### How to complete this task
Search for the word "label" in the entries. Each line that holds it should be copied.

'''

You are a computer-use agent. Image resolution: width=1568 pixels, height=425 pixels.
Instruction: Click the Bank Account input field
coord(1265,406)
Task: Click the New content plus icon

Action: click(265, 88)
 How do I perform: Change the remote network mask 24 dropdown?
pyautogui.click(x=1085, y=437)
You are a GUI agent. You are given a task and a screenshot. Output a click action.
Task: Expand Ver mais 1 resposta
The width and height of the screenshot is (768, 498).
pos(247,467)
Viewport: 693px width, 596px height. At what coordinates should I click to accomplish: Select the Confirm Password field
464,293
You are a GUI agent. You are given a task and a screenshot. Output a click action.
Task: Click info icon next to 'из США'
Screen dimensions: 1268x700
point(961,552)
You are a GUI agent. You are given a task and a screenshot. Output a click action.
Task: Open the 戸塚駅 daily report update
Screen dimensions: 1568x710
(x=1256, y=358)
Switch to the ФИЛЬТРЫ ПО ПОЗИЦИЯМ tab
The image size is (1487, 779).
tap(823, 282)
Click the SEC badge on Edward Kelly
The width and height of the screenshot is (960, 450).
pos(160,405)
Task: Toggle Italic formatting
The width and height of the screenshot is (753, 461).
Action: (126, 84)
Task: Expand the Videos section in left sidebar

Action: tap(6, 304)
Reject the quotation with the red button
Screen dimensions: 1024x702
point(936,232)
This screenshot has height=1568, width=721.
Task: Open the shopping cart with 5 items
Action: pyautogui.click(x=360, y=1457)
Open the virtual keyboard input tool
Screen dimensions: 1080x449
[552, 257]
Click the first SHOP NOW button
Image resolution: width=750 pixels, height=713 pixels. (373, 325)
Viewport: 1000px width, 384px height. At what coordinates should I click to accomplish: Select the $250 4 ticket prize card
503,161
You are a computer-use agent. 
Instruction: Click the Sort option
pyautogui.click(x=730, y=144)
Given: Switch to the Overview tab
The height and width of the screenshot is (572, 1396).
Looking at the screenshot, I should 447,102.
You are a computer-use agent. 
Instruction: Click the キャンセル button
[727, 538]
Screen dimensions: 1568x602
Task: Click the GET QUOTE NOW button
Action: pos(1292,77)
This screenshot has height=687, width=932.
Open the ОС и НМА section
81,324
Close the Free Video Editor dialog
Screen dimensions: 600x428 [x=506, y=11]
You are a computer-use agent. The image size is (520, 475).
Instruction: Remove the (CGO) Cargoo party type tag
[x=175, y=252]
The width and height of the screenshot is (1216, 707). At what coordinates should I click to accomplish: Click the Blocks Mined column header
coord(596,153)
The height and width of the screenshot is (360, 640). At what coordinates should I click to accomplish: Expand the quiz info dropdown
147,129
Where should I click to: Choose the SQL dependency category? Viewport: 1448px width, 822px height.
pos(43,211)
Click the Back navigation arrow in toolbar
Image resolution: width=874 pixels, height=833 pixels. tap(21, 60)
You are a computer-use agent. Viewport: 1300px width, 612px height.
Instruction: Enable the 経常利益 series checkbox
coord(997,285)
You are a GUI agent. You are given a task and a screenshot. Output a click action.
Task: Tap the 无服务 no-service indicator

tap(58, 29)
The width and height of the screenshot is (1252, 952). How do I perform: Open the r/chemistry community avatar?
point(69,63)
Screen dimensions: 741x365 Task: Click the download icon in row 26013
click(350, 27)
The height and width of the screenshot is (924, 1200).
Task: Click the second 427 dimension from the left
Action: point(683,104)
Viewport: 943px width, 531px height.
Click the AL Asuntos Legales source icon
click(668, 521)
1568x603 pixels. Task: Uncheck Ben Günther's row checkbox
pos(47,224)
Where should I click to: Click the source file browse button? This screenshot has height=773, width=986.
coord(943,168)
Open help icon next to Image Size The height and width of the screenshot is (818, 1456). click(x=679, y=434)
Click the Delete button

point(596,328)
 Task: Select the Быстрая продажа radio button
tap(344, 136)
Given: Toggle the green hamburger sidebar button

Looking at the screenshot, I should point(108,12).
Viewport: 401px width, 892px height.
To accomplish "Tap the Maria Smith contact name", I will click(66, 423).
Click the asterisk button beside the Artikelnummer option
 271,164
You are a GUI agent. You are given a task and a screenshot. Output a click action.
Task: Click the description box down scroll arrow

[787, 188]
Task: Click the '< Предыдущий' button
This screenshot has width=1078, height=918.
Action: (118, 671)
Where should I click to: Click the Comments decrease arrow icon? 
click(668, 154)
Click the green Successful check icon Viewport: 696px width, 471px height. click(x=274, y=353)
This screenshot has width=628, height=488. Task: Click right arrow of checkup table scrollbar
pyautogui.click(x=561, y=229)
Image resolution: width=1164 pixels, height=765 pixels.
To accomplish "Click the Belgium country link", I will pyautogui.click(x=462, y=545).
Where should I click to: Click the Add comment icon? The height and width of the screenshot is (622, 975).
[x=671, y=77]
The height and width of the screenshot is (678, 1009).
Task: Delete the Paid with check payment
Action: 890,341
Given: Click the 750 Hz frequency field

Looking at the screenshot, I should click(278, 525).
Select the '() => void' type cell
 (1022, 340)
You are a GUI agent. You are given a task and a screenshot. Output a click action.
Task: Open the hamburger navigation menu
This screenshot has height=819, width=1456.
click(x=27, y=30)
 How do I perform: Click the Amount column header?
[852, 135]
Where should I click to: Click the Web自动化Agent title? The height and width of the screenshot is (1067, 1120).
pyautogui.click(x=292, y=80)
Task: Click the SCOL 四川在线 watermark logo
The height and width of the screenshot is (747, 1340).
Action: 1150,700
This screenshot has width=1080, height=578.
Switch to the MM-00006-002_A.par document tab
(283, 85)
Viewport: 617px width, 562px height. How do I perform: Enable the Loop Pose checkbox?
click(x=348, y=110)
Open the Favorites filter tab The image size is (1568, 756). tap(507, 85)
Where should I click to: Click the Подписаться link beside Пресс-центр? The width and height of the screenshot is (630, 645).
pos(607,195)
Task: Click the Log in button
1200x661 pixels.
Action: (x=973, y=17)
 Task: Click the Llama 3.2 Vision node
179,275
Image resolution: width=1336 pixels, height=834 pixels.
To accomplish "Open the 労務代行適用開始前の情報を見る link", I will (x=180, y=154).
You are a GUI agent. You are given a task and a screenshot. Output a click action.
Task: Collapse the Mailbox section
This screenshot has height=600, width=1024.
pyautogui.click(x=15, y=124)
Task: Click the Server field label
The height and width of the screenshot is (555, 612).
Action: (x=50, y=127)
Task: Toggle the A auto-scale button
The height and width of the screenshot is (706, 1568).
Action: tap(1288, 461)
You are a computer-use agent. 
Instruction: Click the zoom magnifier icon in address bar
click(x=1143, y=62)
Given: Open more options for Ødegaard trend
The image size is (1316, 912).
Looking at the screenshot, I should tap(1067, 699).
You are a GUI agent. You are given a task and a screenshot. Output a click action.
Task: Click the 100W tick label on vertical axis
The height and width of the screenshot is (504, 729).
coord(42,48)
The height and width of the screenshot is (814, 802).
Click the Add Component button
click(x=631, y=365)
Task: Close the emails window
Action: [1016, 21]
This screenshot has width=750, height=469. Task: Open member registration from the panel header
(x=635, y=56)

'''

### Result for this task
Task: Click the Server field label
Task: Click the 100W tick label on vertical axis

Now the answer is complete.